4-Yücel’in eğitim hayatına Ankara Atatürk Lisesinden sonra Ankara Üniversitesi ve University of Cambridge’de eklendi.University of Cambridge’de bulunduğu dönemde Yunanca ve Latince üzerine derin araştırmalar yaptı.Bazı eserleri ve İngiliz edebiyatındaki bazı büyük emektarların yapıtlarını ilk defa Türkçe’ye çevirdi ve kazandırdı.Shakespeare’in  ” To be or not to be ” sözünü ”Olmak veya olmamak bütün mesele bu.” sanılanın aksine aynı zamanda bir şarkı sözü olan ” Bir ihtimal daha var o da ölmek mi dersin ? ” olarak Türkçeye çevirdi.

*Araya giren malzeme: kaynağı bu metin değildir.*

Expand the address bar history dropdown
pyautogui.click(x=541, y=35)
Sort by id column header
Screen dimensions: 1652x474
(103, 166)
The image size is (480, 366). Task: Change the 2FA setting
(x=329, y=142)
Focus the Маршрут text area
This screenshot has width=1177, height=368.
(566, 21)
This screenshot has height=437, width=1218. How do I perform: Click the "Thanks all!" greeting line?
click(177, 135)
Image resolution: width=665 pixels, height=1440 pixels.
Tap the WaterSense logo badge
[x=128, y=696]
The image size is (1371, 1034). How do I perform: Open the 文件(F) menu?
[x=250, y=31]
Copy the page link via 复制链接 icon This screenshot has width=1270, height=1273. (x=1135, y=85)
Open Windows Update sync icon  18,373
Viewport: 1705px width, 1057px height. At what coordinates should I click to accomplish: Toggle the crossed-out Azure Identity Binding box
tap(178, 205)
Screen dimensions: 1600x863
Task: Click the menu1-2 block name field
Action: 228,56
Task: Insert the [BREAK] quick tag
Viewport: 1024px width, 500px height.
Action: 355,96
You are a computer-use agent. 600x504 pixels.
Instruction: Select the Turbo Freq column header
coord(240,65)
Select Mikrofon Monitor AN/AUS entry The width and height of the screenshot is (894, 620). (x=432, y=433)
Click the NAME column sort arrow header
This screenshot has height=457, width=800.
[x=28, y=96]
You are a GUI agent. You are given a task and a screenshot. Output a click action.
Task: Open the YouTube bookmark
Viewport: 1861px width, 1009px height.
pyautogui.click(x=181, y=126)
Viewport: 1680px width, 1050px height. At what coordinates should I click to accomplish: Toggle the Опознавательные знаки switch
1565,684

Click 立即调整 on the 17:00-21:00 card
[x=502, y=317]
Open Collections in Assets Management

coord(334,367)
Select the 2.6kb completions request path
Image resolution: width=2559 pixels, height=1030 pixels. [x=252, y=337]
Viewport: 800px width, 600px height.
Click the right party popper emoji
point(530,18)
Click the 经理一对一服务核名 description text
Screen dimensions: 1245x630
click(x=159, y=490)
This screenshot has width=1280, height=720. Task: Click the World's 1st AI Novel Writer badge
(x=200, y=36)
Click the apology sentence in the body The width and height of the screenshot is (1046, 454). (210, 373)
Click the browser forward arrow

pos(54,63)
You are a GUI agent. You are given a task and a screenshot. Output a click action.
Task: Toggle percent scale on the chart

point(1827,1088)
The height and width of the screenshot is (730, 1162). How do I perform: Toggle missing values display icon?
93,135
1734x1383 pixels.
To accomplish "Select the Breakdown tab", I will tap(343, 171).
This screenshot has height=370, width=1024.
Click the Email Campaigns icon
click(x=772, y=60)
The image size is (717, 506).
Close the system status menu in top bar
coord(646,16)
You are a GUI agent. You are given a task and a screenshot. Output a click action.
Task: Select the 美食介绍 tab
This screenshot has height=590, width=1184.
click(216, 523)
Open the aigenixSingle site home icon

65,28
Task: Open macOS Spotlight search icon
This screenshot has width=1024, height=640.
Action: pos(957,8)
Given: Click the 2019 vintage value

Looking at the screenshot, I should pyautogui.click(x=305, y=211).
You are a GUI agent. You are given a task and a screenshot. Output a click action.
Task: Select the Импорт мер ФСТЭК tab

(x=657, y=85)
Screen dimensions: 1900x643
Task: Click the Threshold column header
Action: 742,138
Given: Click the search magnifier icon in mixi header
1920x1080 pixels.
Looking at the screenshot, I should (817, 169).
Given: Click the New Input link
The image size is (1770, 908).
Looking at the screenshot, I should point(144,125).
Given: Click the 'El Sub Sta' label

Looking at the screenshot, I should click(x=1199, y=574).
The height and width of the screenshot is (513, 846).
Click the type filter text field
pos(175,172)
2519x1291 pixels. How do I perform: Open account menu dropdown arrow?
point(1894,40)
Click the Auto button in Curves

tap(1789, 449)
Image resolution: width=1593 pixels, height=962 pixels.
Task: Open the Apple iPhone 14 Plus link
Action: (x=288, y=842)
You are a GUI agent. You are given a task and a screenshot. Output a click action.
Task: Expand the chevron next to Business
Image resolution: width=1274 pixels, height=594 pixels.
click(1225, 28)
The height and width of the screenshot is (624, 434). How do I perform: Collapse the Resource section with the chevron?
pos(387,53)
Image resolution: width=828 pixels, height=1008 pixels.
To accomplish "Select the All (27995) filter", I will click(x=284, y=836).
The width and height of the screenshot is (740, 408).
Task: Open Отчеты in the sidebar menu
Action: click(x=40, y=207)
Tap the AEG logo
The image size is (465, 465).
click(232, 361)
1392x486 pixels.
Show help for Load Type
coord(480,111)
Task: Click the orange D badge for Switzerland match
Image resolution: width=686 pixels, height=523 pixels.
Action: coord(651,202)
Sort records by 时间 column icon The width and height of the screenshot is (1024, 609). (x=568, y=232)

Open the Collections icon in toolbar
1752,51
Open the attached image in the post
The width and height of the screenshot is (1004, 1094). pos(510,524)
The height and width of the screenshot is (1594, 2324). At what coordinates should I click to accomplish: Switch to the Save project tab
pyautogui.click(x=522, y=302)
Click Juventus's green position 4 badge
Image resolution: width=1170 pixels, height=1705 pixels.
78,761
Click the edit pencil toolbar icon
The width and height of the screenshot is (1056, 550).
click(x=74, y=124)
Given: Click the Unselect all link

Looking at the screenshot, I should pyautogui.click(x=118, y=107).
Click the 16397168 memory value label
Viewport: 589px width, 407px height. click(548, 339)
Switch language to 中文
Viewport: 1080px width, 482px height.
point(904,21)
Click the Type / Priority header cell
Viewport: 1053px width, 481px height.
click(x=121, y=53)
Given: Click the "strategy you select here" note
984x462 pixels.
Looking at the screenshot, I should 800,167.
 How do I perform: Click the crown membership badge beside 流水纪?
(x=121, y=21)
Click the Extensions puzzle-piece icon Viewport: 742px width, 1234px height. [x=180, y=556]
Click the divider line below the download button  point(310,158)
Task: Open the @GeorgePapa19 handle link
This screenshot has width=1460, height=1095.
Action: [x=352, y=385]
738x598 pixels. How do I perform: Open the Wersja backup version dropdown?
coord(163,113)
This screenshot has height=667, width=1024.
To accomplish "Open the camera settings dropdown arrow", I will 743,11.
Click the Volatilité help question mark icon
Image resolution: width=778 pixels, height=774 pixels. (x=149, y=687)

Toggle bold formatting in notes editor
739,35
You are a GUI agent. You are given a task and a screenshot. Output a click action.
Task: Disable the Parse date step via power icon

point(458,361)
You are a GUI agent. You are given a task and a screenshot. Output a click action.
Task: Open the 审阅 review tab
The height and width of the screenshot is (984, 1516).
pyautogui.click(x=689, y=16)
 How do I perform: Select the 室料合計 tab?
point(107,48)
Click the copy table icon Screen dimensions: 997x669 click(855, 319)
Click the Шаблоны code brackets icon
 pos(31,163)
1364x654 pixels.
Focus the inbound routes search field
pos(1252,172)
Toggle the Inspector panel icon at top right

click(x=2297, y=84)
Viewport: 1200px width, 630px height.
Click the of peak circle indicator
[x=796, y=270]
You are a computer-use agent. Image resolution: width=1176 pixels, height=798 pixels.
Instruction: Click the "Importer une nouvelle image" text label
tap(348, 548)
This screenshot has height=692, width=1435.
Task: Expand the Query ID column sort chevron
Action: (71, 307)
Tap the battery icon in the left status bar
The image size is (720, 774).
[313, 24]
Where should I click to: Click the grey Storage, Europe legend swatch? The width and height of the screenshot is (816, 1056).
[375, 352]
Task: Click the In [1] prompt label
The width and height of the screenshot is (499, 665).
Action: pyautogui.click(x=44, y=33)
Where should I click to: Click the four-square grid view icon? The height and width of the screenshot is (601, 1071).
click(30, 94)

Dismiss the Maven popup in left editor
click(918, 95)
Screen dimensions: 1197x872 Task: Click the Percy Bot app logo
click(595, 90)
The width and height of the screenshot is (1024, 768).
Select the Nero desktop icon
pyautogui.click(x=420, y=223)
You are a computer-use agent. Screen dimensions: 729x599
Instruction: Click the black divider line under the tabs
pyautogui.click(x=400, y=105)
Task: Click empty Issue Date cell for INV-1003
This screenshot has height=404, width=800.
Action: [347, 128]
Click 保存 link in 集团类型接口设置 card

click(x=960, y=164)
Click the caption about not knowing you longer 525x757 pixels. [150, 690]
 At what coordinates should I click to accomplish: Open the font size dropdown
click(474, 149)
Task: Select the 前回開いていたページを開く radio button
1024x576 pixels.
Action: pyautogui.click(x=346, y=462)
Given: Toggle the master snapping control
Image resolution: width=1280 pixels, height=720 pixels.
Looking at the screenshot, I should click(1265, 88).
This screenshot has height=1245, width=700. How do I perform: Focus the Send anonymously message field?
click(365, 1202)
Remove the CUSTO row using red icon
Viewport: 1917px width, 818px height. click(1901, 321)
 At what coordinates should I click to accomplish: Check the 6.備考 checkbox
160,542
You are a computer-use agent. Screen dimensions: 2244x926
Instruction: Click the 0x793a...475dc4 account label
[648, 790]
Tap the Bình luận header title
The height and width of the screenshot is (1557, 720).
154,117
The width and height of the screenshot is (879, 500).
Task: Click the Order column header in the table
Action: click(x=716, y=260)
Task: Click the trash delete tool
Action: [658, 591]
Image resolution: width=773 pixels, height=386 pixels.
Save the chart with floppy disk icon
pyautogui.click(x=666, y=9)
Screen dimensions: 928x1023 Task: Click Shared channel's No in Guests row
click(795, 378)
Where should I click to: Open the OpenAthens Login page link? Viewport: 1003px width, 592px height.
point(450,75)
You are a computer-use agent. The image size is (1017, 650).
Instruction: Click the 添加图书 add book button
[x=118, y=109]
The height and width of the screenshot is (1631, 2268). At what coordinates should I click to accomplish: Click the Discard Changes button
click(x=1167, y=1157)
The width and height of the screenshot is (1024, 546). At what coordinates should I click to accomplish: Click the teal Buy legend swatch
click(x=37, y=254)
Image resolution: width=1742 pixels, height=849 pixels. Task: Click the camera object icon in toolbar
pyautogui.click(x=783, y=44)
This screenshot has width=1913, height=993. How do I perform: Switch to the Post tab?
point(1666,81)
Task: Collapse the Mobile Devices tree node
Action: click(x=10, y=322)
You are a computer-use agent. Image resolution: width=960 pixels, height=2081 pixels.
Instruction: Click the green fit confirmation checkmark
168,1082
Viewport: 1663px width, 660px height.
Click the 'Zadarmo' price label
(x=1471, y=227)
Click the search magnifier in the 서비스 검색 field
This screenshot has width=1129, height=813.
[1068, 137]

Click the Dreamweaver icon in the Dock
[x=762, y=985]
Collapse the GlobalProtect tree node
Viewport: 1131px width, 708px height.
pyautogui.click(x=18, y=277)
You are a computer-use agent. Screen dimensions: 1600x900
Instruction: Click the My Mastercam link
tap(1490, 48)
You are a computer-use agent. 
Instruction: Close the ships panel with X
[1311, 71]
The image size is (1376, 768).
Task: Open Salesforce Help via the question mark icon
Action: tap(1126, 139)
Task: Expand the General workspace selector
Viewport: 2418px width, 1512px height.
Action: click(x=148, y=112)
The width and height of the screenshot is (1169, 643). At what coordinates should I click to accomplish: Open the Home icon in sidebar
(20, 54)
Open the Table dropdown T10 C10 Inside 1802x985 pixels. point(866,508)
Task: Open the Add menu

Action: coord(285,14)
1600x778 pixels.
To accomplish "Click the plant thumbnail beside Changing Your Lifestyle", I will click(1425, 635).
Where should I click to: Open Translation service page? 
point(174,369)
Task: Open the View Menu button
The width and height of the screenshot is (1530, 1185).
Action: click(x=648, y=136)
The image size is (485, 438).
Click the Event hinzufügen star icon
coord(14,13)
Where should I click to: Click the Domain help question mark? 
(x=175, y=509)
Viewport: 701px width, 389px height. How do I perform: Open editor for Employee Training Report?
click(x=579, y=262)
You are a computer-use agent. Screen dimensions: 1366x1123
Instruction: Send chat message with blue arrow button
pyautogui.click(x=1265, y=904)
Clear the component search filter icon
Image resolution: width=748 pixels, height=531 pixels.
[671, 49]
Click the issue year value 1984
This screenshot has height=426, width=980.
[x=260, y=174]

5-Akademik hayatından sonra çeşitli ülkelerde çeşitli vazifeler için bulundu.Bir çok elçilikte çevirmenlik yaptı , Londra’da BBC’nin Türkçe bölümünde spikerlik yaptı.Askeri amaçla Kore’de bulundu.Türkiye’de ise birçok görev üstlendi : çevirmenlik , rehberlik , dergi yazarlığı , EMEP kurucu üyeliği , hatta ömrü yetse belki de milletvekili olacaktı.
6-Fakat hayatının en önemli anlarından biri şüphesiz İngiltere’de bulunduğu dönemde keşfi özellikle Türkiye’de müthiş yankı bulmuş olan 1709 yılından kalma Latin harfleriyle taş tabletlere baskılanmış bir Türkçe dilbilgisi kitabı bulmasıydı.
7-Politik açıdan 20.yy’ı kasıp kavuran hatta Avrupa camiasının Türkiye’ninde bu kervana katılmasını beklediği ve fakat 1980 Asker Darbesi ile önü alınan Komünist-Sosyalist-Marxist düşünceyi benimsiyordu.Kendisine bu yönüyle de argo dilinin yanı sıra bir de bu yandan hem sempati hem anti-sempati duyuluyor hem seviliyor hem sövülüyordu.
8-Can Yücel’in çevirmenliğe olan ilgi ve yatkınlığı babasına olan sevgi ve saygıdan kaynaklı olduğu sanılmaktadır.Kezâ kendisi de az buz eser çevirmemiştir.Fakat enteresan yönetici ve hükümetlere şahit olan ülkemizde yaptığı çevirmenlik nedeniyle (1971’de asrın büyük sosyalist figürü Che ve Komünist Çin Rejiminin hükümdarı Mao’dan çeviriler yapması) 1971 yılında tam 15 yıl hapse mahkum edildi.Allahtan 1974 ‘te çıkarılan genel afla 3 yıl hapis hayatı yaşamıştı. 
9-Yücel birçok kez yazılarında argo , küfür , hakaret vb. müstehcen içerikler kullandığı için eleştirildi.Hatta bir seferinde gelen tepkiler üzerine neden bu kadar argo içerikli cümleler kullandığı ile ilgili bir soruya ”Bana şiirlerimde küfretme diyorlar , usulsüz.Lan bu kadar …… çocuğunu nasıl anlatayım küfürsüz ? ” diye samimi fakat yine argo bir cevap ile karşılık vermiştir.
10-Edebi açıdan taşlama ve toplumsal duyarlılığın iliklerimize kadar işlediği şiir ve yazılarında sade dili ile dikkat çekti.İlgisini çeken konular genel olarak doğa , insan , olay , duygu ve heyecandı.Yazılarında kısa , öz ve en önemlisi samimiydi.Gelin görün ki onun bu samimiyetinin bedeli onun ölüsüne bile ödetilecekti.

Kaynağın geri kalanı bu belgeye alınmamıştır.